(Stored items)
※ ※ ※

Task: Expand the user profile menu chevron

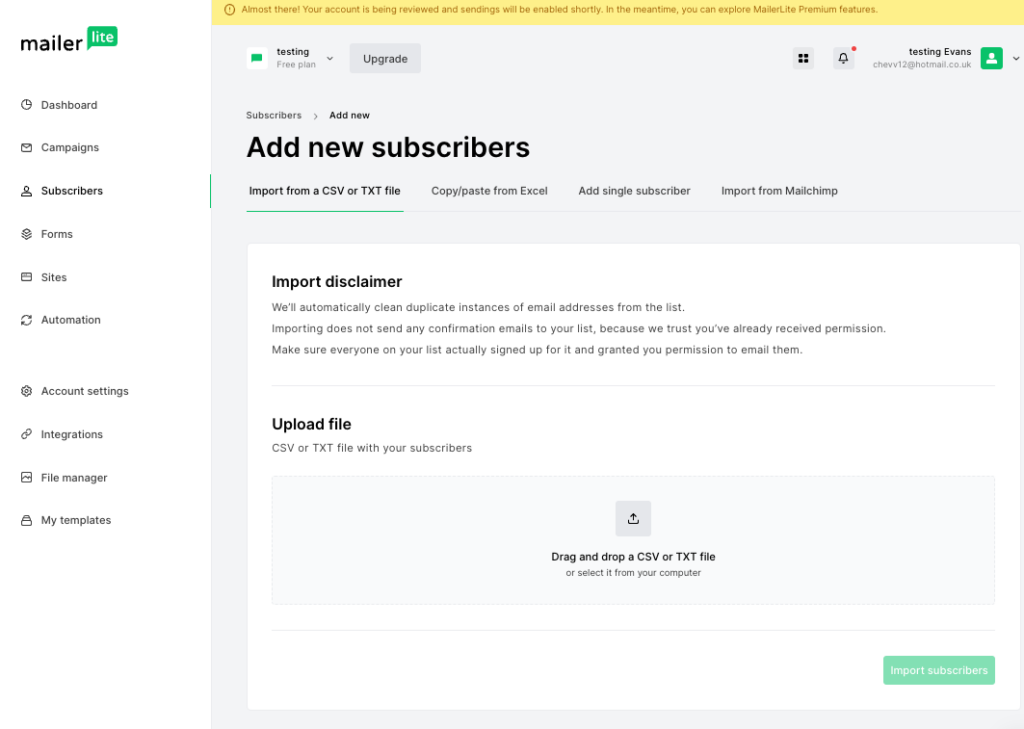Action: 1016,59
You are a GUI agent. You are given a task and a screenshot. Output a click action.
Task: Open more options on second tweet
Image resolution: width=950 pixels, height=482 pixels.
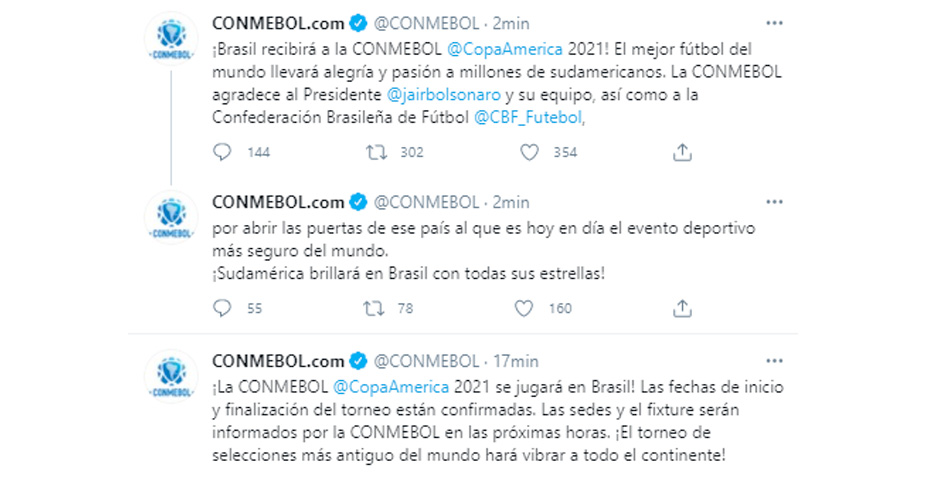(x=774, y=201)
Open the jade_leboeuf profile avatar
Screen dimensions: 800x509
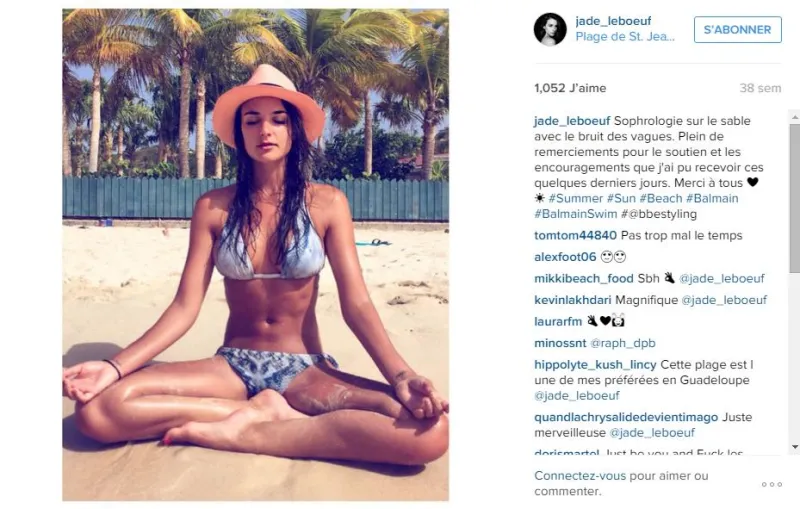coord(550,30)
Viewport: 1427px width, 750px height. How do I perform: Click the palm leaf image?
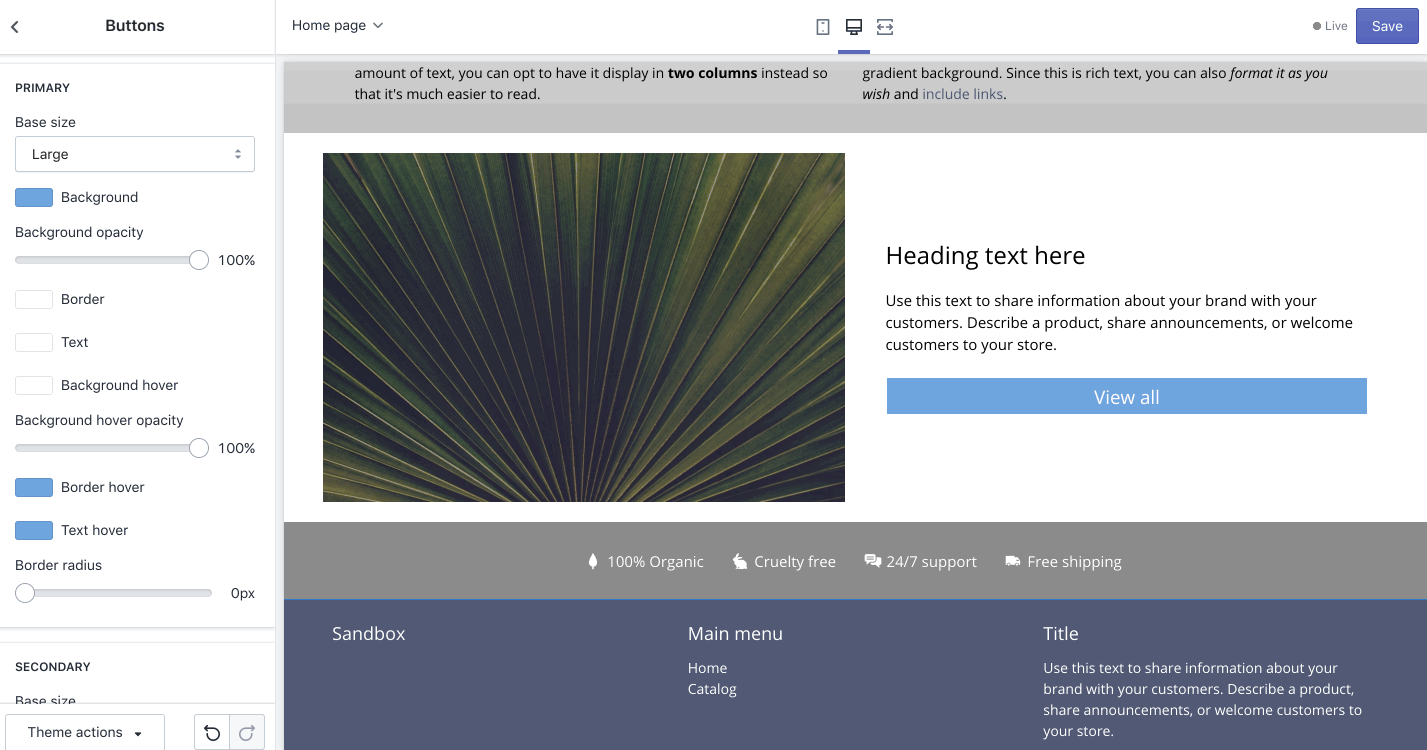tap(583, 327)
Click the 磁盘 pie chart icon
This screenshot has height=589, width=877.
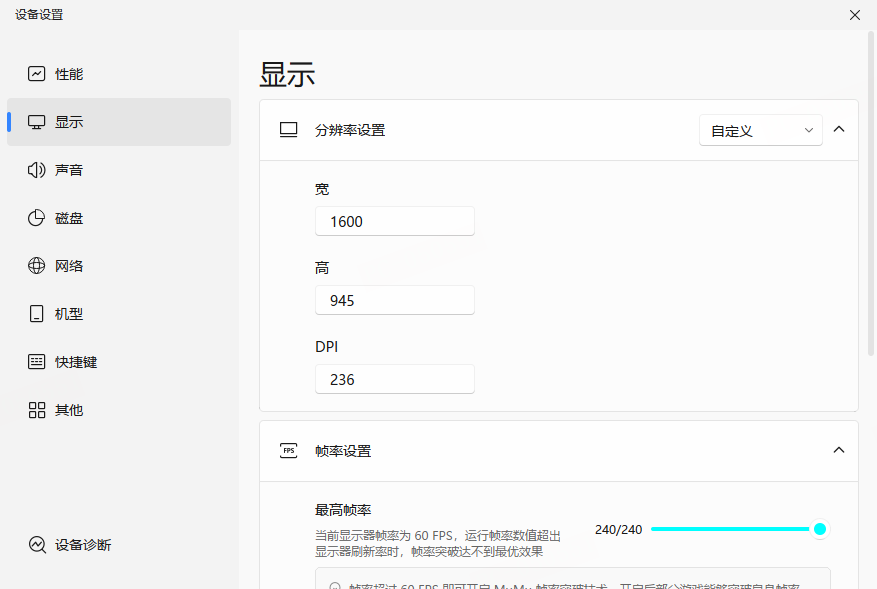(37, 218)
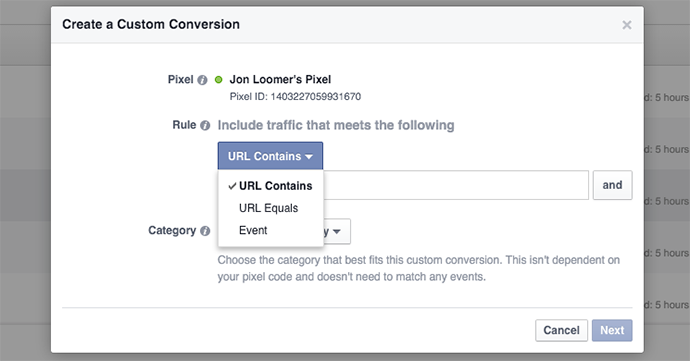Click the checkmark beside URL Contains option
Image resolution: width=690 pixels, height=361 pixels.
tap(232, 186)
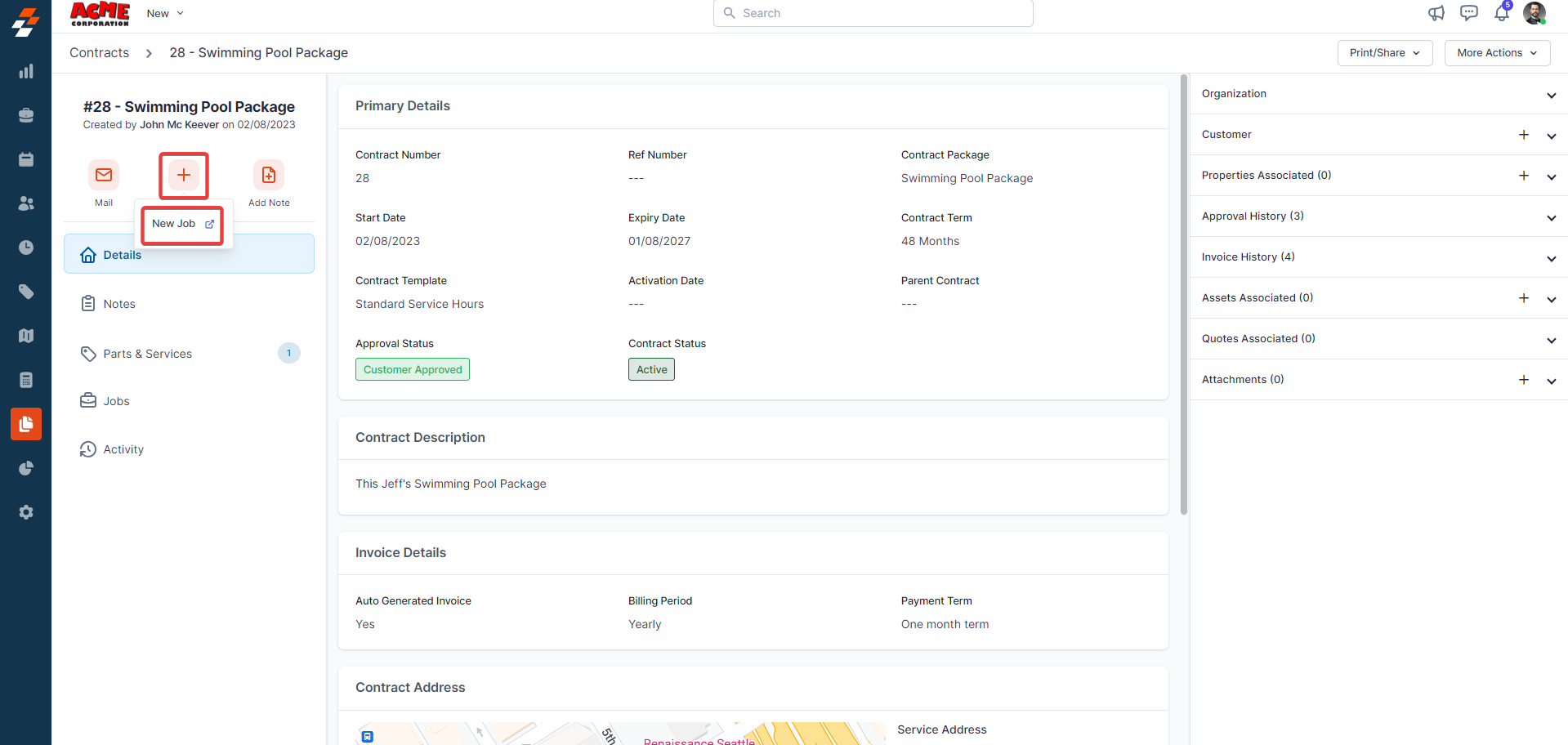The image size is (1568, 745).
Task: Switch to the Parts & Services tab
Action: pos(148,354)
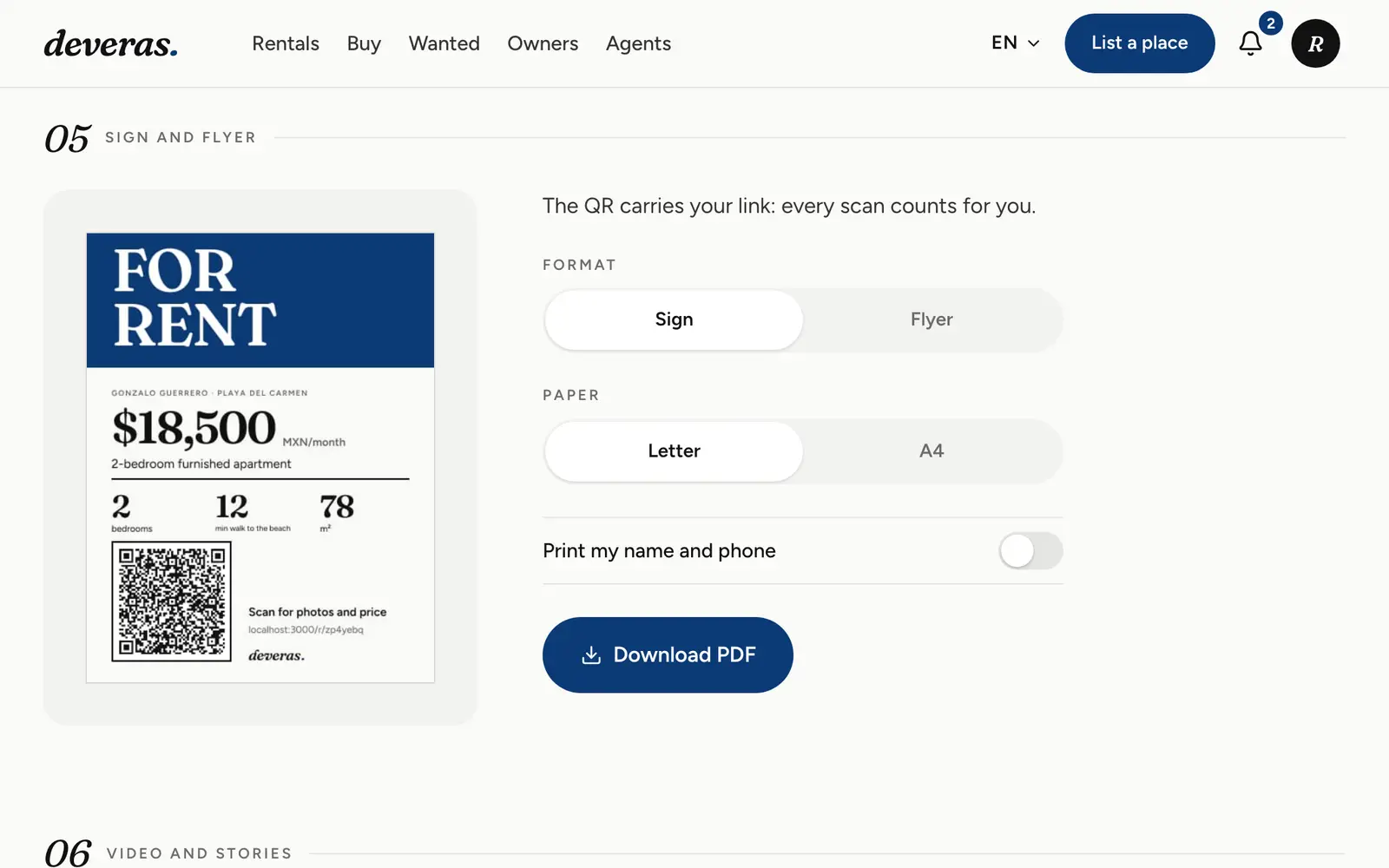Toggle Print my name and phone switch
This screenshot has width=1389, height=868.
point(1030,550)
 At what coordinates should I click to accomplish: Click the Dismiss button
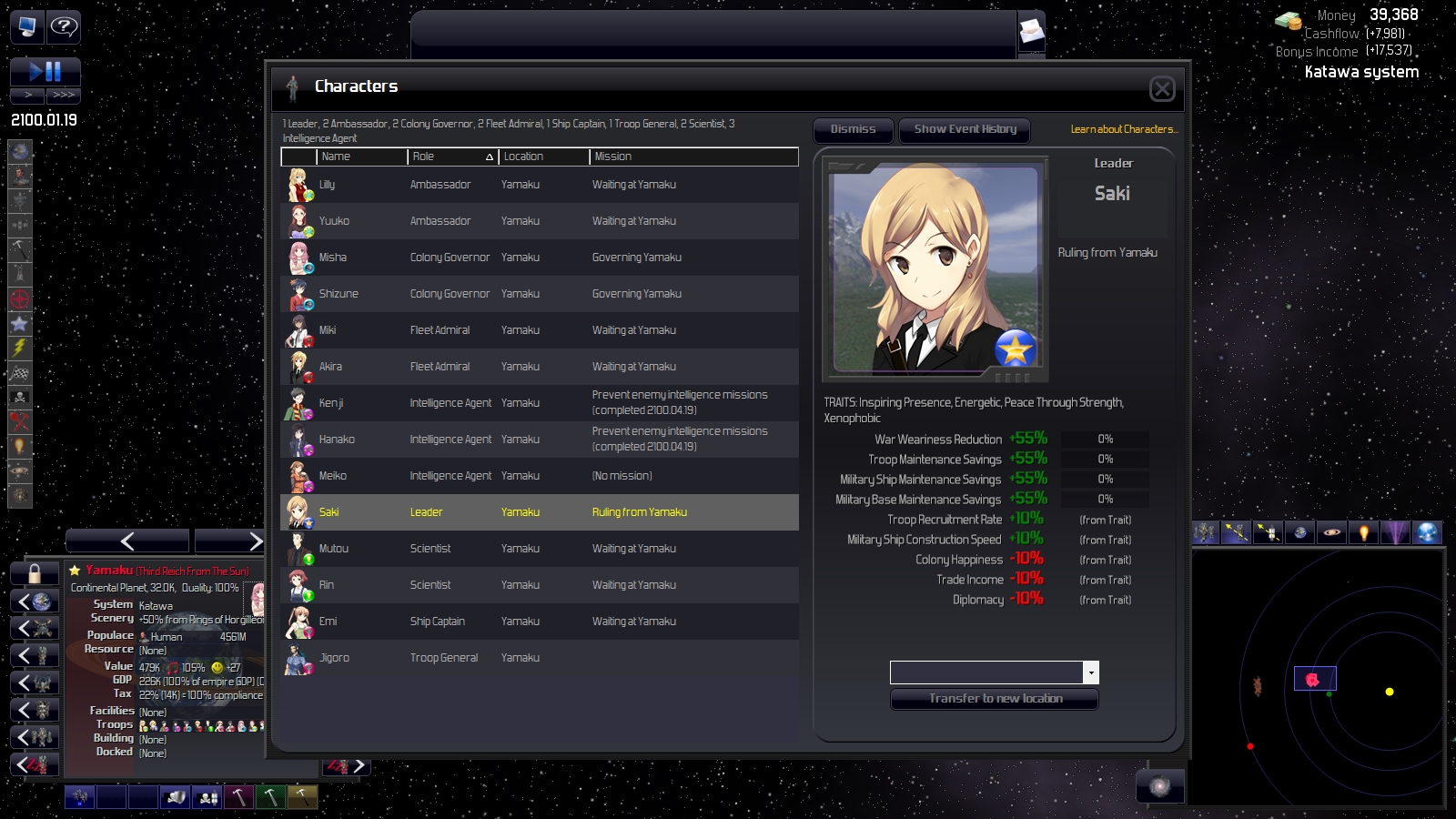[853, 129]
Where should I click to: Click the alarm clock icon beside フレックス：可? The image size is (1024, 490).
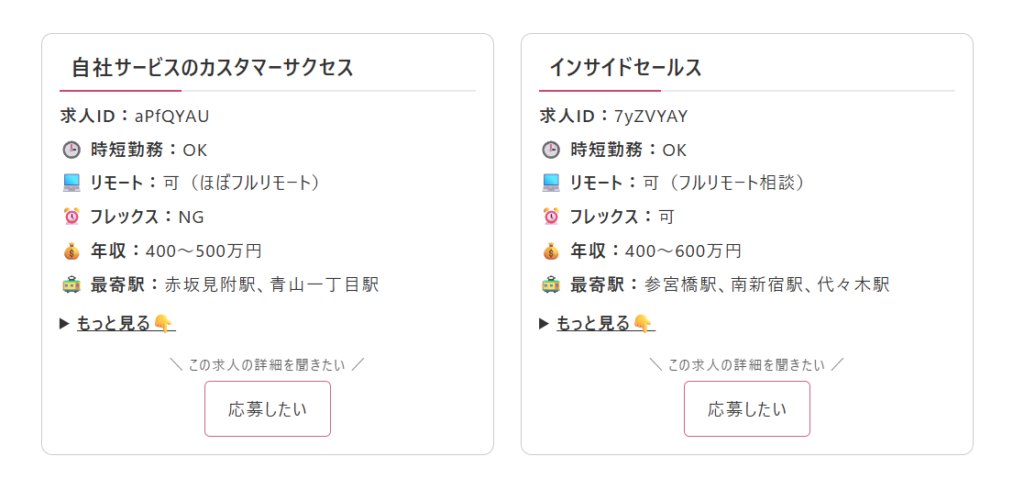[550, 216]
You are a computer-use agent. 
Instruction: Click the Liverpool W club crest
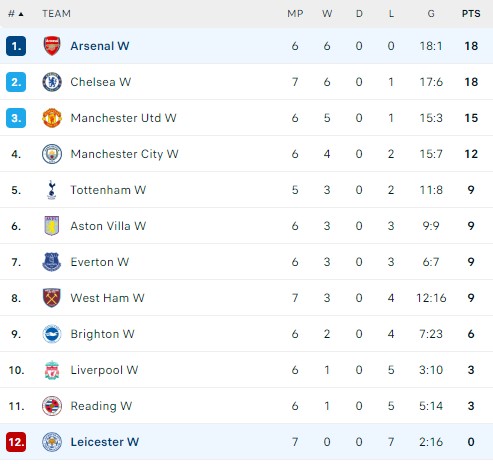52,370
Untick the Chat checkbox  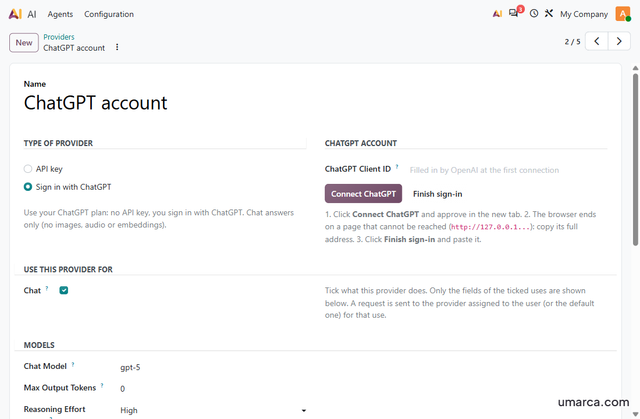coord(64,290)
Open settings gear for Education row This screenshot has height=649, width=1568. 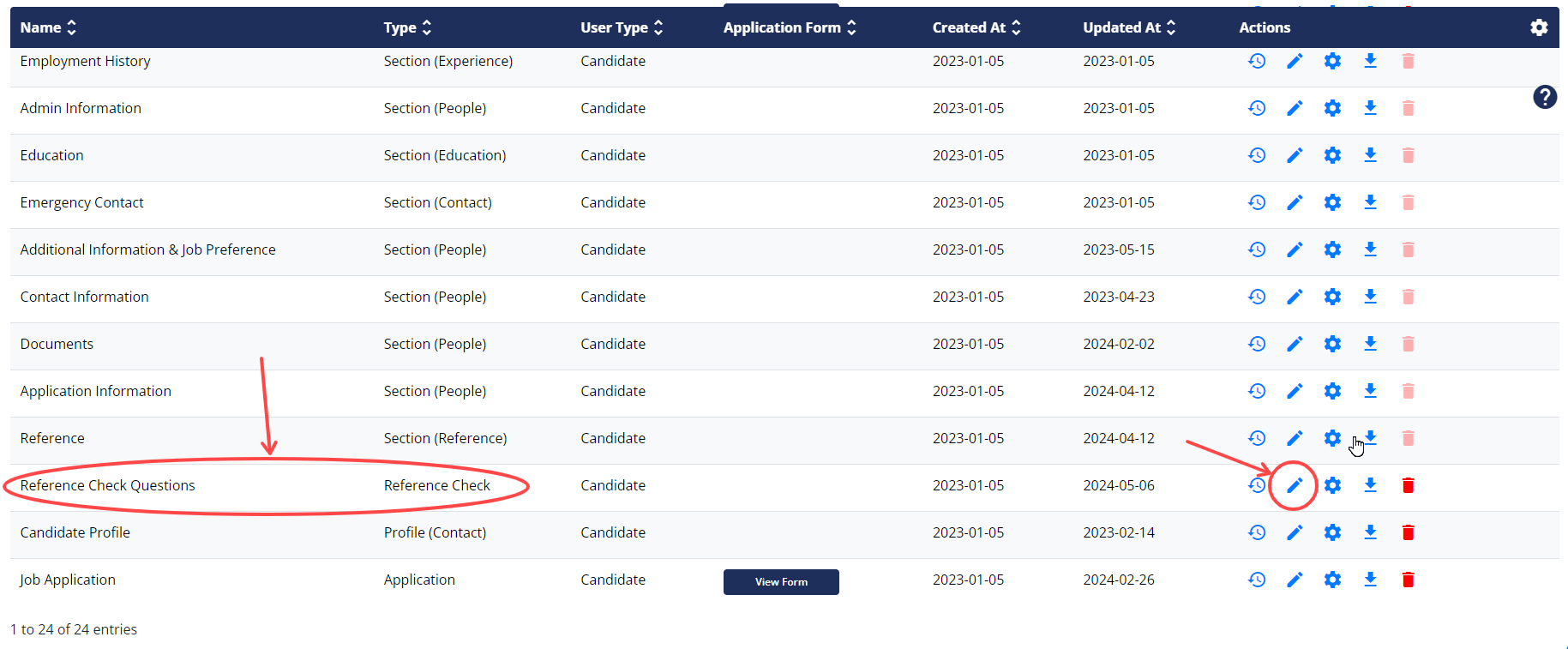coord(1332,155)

※ ※ ※

Problem requirements: Respond with the exact lines above running from the one containing "Screen dimensions: 800x509" to the one containing "Click the 磁盘 pie chart icon", both ends kept and no pictures included.

Answer space:
Screen dimensions: 800x509
coord(550,30)
Viewport: 1427px width, 750px height. How do I perform: Click the palm leaf image?
tap(583, 327)
Click the 磁盘 pie chart icon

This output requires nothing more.